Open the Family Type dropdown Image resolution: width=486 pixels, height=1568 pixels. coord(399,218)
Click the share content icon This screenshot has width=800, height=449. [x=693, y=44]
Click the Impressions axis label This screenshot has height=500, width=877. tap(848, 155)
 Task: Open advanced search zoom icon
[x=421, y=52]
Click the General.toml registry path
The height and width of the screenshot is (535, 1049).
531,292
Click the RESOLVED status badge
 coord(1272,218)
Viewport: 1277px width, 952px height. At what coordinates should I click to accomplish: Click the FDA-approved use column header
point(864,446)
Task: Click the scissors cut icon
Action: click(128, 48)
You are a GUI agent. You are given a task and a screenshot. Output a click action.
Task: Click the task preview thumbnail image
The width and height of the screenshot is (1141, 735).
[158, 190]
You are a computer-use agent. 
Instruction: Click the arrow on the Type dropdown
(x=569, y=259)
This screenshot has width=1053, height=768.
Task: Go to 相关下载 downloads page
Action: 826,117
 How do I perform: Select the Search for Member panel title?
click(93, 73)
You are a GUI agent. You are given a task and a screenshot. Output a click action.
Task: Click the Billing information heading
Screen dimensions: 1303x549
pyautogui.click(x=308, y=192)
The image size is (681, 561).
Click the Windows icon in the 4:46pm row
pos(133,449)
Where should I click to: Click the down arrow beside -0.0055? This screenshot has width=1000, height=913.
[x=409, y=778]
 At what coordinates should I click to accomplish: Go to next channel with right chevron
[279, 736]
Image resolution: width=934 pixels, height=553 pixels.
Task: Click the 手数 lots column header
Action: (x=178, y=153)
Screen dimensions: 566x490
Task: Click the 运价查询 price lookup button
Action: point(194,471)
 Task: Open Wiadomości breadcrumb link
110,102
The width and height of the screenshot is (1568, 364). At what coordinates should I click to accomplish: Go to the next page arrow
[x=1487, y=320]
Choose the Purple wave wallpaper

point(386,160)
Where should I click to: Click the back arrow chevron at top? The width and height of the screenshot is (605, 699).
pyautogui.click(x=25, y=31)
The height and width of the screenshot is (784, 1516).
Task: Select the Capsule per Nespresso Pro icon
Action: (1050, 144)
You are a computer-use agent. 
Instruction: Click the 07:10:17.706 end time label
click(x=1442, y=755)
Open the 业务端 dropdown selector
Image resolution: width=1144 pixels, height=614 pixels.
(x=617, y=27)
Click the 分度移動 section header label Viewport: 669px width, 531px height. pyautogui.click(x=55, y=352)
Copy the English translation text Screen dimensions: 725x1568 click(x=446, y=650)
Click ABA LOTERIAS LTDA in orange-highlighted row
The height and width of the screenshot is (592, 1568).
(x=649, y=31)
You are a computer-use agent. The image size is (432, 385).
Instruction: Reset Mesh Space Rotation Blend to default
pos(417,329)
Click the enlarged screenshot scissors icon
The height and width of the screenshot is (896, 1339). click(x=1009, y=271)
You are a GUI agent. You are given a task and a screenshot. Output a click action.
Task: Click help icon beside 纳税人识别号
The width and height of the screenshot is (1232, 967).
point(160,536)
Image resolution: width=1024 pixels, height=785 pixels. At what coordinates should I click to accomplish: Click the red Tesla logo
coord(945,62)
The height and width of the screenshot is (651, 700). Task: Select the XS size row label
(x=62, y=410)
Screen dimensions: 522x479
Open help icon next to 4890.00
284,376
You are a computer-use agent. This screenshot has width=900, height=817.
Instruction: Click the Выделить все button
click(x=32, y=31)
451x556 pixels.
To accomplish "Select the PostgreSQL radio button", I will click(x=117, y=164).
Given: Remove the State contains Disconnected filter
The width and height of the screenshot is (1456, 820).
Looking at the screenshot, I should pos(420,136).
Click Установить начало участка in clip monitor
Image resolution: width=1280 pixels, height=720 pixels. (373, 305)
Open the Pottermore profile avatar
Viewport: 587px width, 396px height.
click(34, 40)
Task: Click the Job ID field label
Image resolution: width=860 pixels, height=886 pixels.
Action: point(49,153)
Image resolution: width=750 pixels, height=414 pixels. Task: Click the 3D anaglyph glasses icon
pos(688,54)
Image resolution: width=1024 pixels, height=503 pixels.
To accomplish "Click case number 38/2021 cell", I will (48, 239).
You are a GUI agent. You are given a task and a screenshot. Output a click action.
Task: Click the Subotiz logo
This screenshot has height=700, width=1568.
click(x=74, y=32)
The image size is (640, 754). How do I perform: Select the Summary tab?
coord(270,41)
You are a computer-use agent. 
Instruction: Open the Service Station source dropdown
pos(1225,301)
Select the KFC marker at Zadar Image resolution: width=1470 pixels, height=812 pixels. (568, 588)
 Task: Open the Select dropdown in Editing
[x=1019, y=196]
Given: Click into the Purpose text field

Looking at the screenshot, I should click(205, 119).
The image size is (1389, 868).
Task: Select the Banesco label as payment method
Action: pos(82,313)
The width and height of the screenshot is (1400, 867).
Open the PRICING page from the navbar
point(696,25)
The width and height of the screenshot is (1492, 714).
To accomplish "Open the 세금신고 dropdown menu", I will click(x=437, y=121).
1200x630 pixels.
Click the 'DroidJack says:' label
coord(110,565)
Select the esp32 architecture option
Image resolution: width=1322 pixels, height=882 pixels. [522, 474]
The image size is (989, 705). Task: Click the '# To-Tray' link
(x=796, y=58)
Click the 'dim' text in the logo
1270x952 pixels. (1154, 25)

--------

Return the data above in full. Keep every line exactly as it is.

> _OUTPUT BELOW_
Open the Family Type dropdown Image resolution: width=486 pixels, height=1568 pixels. coord(399,218)
Click the share content icon This screenshot has width=800, height=449. [x=693, y=44]
Click the Impressions axis label This screenshot has height=500, width=877. tap(848, 155)
 Task: Open advanced search zoom icon
[x=421, y=52]
Click the General.toml registry path
The height and width of the screenshot is (535, 1049).
531,292
Click the RESOLVED status badge
 coord(1272,218)
Viewport: 1277px width, 952px height. At what coordinates should I click to accomplish: Click the FDA-approved use column header
point(864,446)
Task: Click the scissors cut icon
Action: click(128, 48)
You are a GUI agent. You are given a task and a screenshot. Output a click action.
Task: Click the task preview thumbnail image
The width and height of the screenshot is (1141, 735).
[158, 190]
You are a computer-use agent. 
Instruction: Click the arrow on the Type dropdown
(x=569, y=259)
This screenshot has width=1053, height=768.
Task: Go to 相关下载 downloads page
Action: 826,117
 How do I perform: Select the Search for Member panel title?
click(93, 73)
You are a GUI agent. You are given a task and a screenshot. Output a click action.
Task: Click the Billing information heading
Screen dimensions: 1303x549
pyautogui.click(x=308, y=192)
The image size is (681, 561).
Click the Windows icon in the 4:46pm row
pos(133,449)
Where should I click to: Click the down arrow beside -0.0055? This screenshot has width=1000, height=913.
[x=409, y=778]
 At what coordinates should I click to accomplish: Go to next channel with right chevron
[279, 736]
Image resolution: width=934 pixels, height=553 pixels.
Task: Click the 手数 lots column header
Action: (x=178, y=153)
Screen dimensions: 566x490
Task: Click the 运价查询 price lookup button
Action: point(194,471)
 Task: Open Wiadomości breadcrumb link
110,102
The width and height of the screenshot is (1568, 364). At what coordinates should I click to accomplish: Go to the next page arrow
[x=1487, y=320]
Choose the Purple wave wallpaper

point(386,160)
Where should I click to: Click the back arrow chevron at top? The width and height of the screenshot is (605, 699).
pyautogui.click(x=25, y=31)
The height and width of the screenshot is (784, 1516).
Task: Select the Capsule per Nespresso Pro icon
Action: (1050, 144)
You are a computer-use agent. 
Instruction: Click the 07:10:17.706 end time label
click(x=1442, y=755)
Open the 业务端 dropdown selector
Image resolution: width=1144 pixels, height=614 pixels.
(x=617, y=27)
Click the 分度移動 section header label Viewport: 669px width, 531px height. pyautogui.click(x=55, y=352)
Copy the English translation text Screen dimensions: 725x1568 click(x=446, y=650)
Click ABA LOTERIAS LTDA in orange-highlighted row
The height and width of the screenshot is (592, 1568).
(x=649, y=31)
You are a computer-use agent. The image size is (432, 385).
Instruction: Reset Mesh Space Rotation Blend to default
pos(417,329)
Click the enlarged screenshot scissors icon
The height and width of the screenshot is (896, 1339). click(x=1009, y=271)
You are a GUI agent. You are given a task and a screenshot. Output a click action.
Task: Click help icon beside 纳税人识别号
The width and height of the screenshot is (1232, 967).
point(160,536)
Image resolution: width=1024 pixels, height=785 pixels. At what coordinates should I click to accomplish: Click the red Tesla logo
coord(945,62)
The height and width of the screenshot is (651, 700). Task: Select the XS size row label
(x=62, y=410)
Screen dimensions: 522x479
Open help icon next to 4890.00
284,376
You are a computer-use agent. This screenshot has width=900, height=817.
Instruction: Click the Выделить все button
click(x=32, y=31)
451x556 pixels.
To accomplish "Select the PostgreSQL radio button", I will click(x=117, y=164).
Given: Remove the State contains Disconnected filter
The width and height of the screenshot is (1456, 820).
Looking at the screenshot, I should pos(420,136).
Click Установить начало участка in clip monitor
Image resolution: width=1280 pixels, height=720 pixels. (373, 305)
Open the Pottermore profile avatar
Viewport: 587px width, 396px height.
click(34, 40)
Task: Click the Job ID field label
Image resolution: width=860 pixels, height=886 pixels.
Action: point(49,153)
Image resolution: width=750 pixels, height=414 pixels. Task: Click the 3D anaglyph glasses icon
pos(688,54)
Image resolution: width=1024 pixels, height=503 pixels.
To accomplish "Click case number 38/2021 cell", I will (48, 239).
You are a GUI agent. You are given a task and a screenshot. Output a click action.
Task: Click the Subotiz logo
This screenshot has height=700, width=1568.
click(x=74, y=32)
The image size is (640, 754). How do I perform: Select the Summary tab?
coord(270,41)
You are a computer-use agent. 
Instruction: Open the Service Station source dropdown
pos(1225,301)
Select the KFC marker at Zadar Image resolution: width=1470 pixels, height=812 pixels. (568, 588)
 Task: Open the Select dropdown in Editing
[x=1019, y=196]
Given: Click into the Purpose text field

Looking at the screenshot, I should click(205, 119).
The image size is (1389, 868).
Task: Select the Banesco label as payment method
Action: pos(82,313)
The width and height of the screenshot is (1400, 867).
Open the PRICING page from the navbar
point(696,25)
The width and height of the screenshot is (1492, 714).
To accomplish "Open the 세금신고 dropdown menu", I will click(x=437, y=121).
1200x630 pixels.
Click the 'DroidJack says:' label
coord(110,565)
Select the esp32 architecture option
Image resolution: width=1322 pixels, height=882 pixels. [522, 474]
The image size is (989, 705). Task: Click the '# To-Tray' link
(x=796, y=58)
Click the 'dim' text in the logo
1270x952 pixels. (1154, 25)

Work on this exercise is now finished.